In 1991, when the Soviet Union fell apart, the five central Asian republics of Kazakhstan, Kyrgyzstan, Tajikistan, Turkmenistan, and Uzbekistan, sometimes called the “five stans,” became sovereign states.
They were all part of a largely Turkic Muslim civilization that had flourished in the region for hundreds of years, until conquered by tsarist Russia in the 18th-19th centuries. They had acquired their current borders as Soviet republics.
However, there is a sixth “stan” that has proved less fortunate, because it ended up as part of China rather than Russia.
The Xinjiang Uighur Autonomous Region in the far west of the People’s Republic of China is more than 1.6 million square kilometres in area and borders Russia, Mongolia, Pakistan, India, and the former Soviet republics of Kazakhstan, Kyrgyzstan, and Tajikistan. An arid region that historically was called East Turkestan, it has oil reserves and is China’s largest natural gas-producing region.
The region is the historic homeland of the Uighurs, a Turkic Muslim people. While the Russians were conquering western Turkestan, the Chinese Empire gained control over eastern Turkestan as the culmination of a long struggle that began in the 17th century.
The Uighurs, not pleased to find themselves subservient to Imperial Han Chinese rule from far-off Beijing, rebelled in 1864 in various Xinjiang cities. They were quashed with incredible cruelty.
In the 1930s, the weak Chinese Republic faced another rebellion, when a short-lived Islamic Republic of East Turkestan was declared in 1933. It was crushed a year later.
In 1944, as China was fighting Japan, factions within Xinjiang again declared independence, this time under the auspices of the Soviet Union, and created the second East Turkistan Republic. But in 1949, the Chinese Communist Party took over the territory and declared it a Chinese province. In October 1955, Xinjiang became classified as an autonomous region.
In recent decades, as the area developed economically, Han Chinese moved in and took the better jobs and housing. Around 90 percent of Xinjiang’s population were Uighurs in 1949; now it is estimated that they make up only about 45 per cent of its 22 million people, though they remain a majority in western Xinjiang.
This has sparked resentment and calls for independence. In the 1990s, separatist groups in Xinjiang began frequent attacks against the Chinese government. The most prominent of these groups is the East Turkestan Islamic Movement, founded in 1993. Other factions want to create a secular Uighurstan state.

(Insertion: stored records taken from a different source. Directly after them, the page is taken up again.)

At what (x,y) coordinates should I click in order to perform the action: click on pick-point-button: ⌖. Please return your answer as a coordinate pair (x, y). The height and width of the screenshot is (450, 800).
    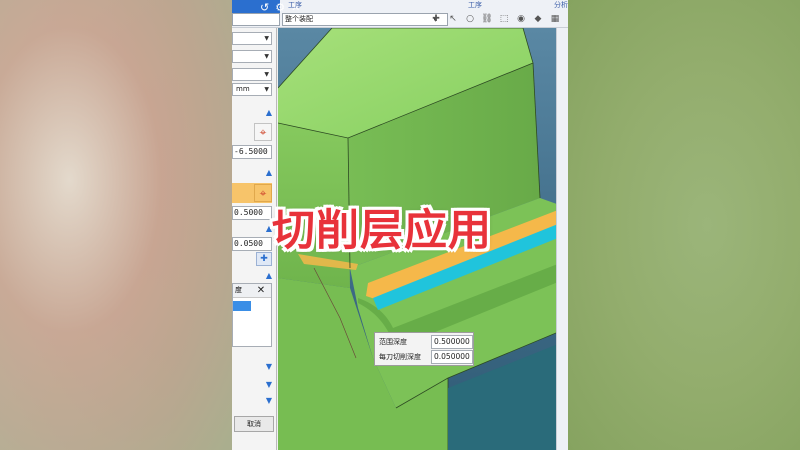
    Looking at the image, I should click on (263, 132).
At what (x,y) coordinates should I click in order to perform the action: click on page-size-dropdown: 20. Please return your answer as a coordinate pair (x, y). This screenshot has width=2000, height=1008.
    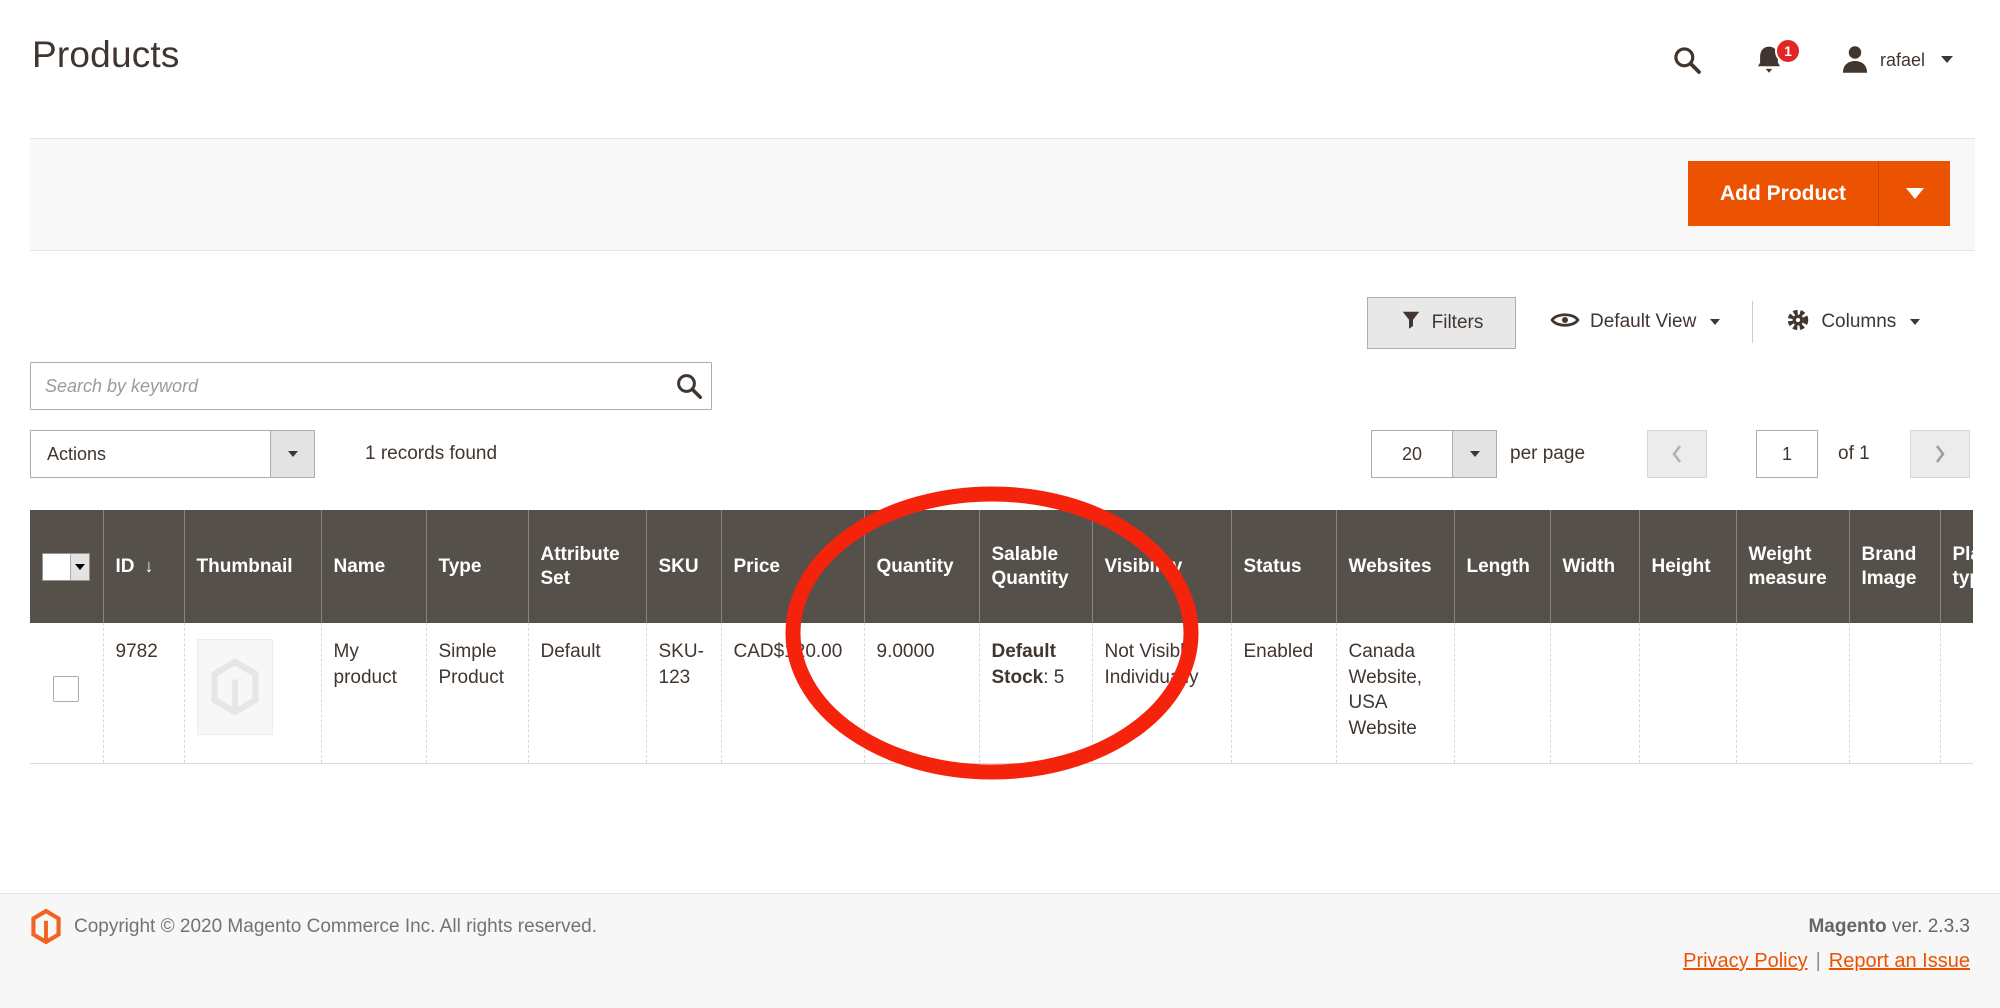
    Looking at the image, I should click on (1434, 454).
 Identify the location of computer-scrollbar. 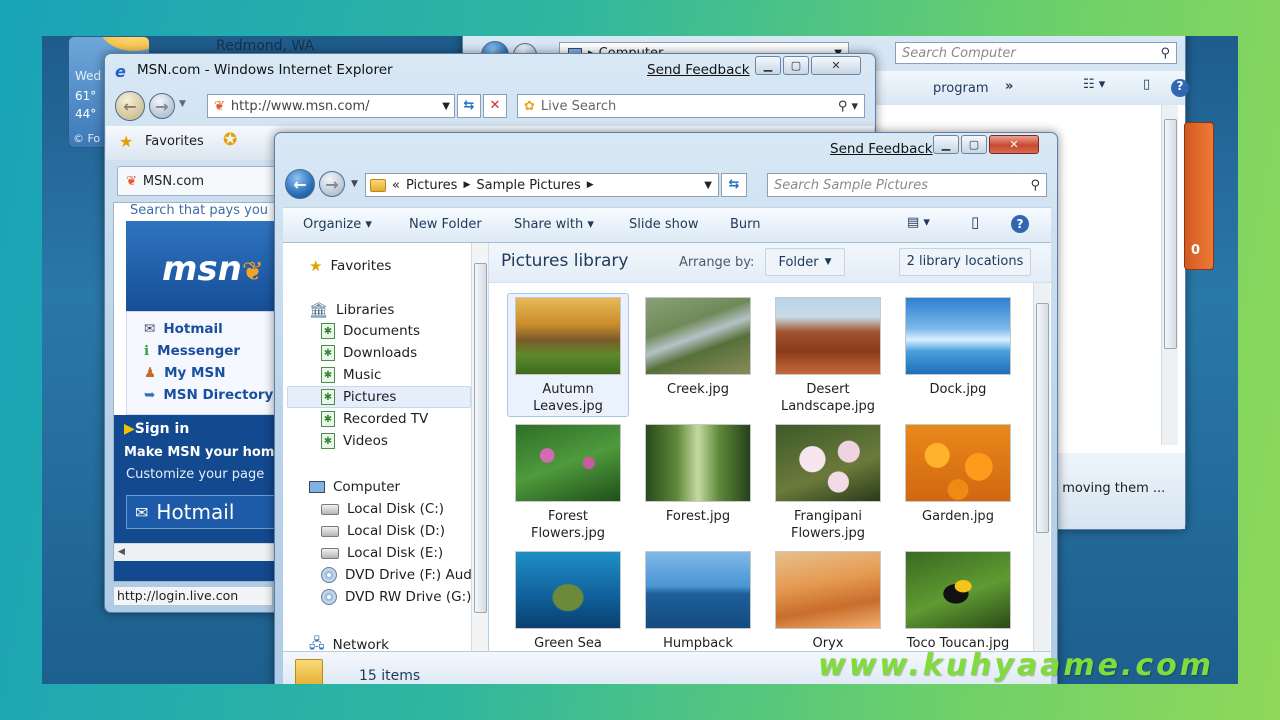
(1170, 275).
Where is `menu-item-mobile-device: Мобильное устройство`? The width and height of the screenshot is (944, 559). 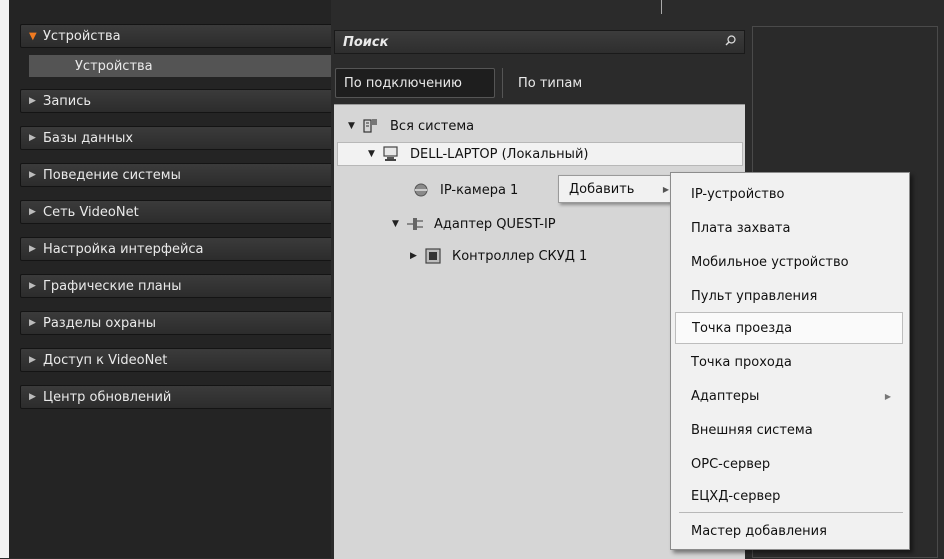
menu-item-mobile-device: Мобильное устройство is located at coordinates (789, 262).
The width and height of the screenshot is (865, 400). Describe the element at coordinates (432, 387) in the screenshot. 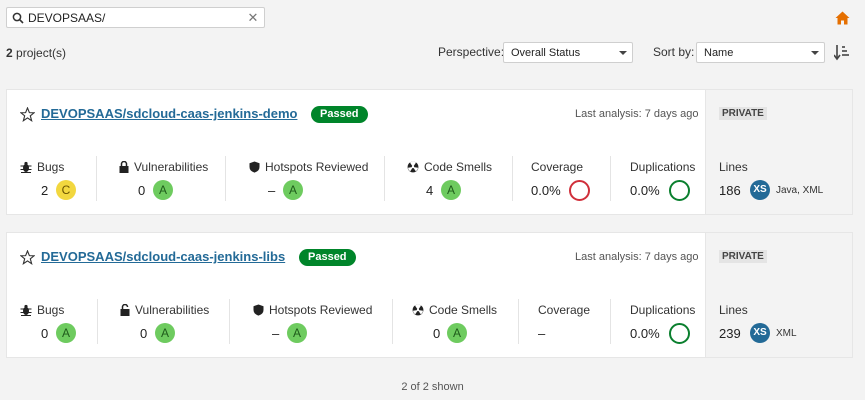

I see `shown-count: 2 of 2 shown` at that location.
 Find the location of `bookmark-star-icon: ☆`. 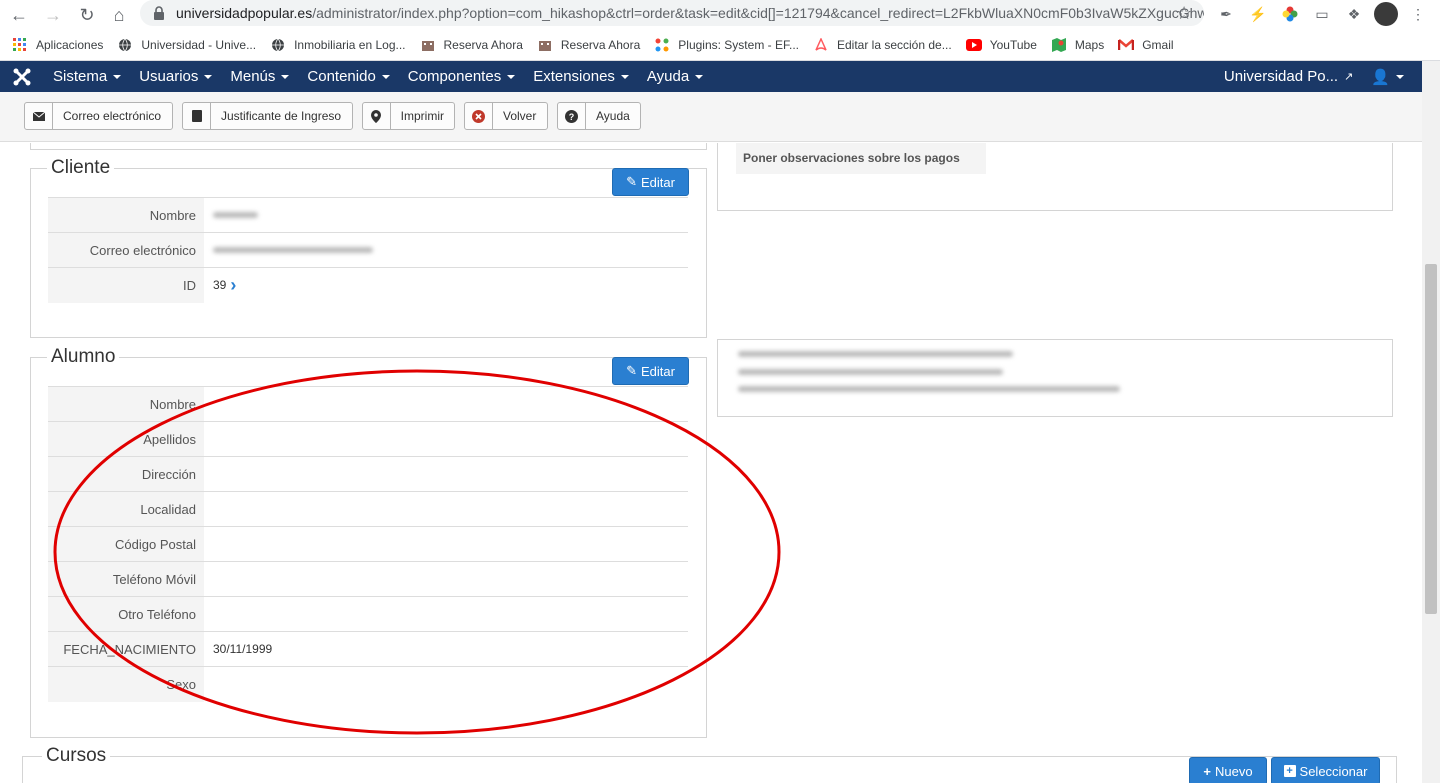

bookmark-star-icon: ☆ is located at coordinates (1184, 14).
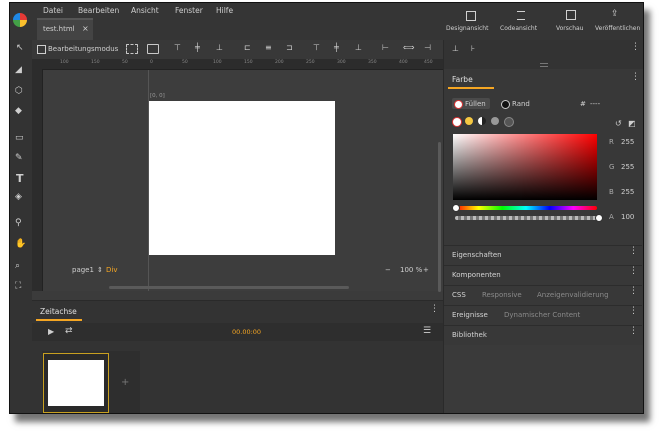 The width and height of the screenshot is (671, 436). I want to click on css-menu-icon: ⋮, so click(634, 292).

In July 2009, ethnic tension between the Han Chinese and Uighurs led to severe riots in the capital city of Urumqi. According to Chinese state media, almost 200 people were killed, and more than 800 injured. The riots were reportedly sparked by a Uighur protest over the ethnically motivated killing of two Uighur workers in the southern Chinese province of Guangdong.
There has been an upsurge in terrorism since then. In June 2012, six ethnic Uighur men tried to hijack an aircraft heading to Urumqi, but failed after passengers and crew resisted and restrained the hijackers. A year later, 27 people were killed in riots; 17 of them were killed by rioters, while the other 10 people were alleged assailants who were shot dead by police in the township of Lukqun.
At least 29 people were killed in early March in a railway station attack in the Chinese city of Kunming, the capital of Yunnan province. It was an organized, premeditated terrorist attack by knife-wielding assailants, according to the Chinese Xinhua news agency.
In late May, attackers in two cars ploughed through shoppers while setting off explosives at a busy street market in Urumqi, killing 39 people. The Xinjiang regional government said in a statement that it was “a serious violent terrorist incident of a particularly vile nature.” At least 180 people have been killed in attacks across China over the past year.
In response, China’s president Xi Jinping has called for moving more Uighurs to inland areas of China in order “to enhance mutual understanding among different ethnic groups and boost ties between them.”
World attention has tended to focus on another oppressed ethnic group under Chinese rule, the Tibetans. Their spiritual and political leader, the Dalai Lama, has generated international awareness for their cause. But the plight of the Uighurs should command equal attention.
Henry Srebrnik is a professor of political science at the University of Prince Edward Island.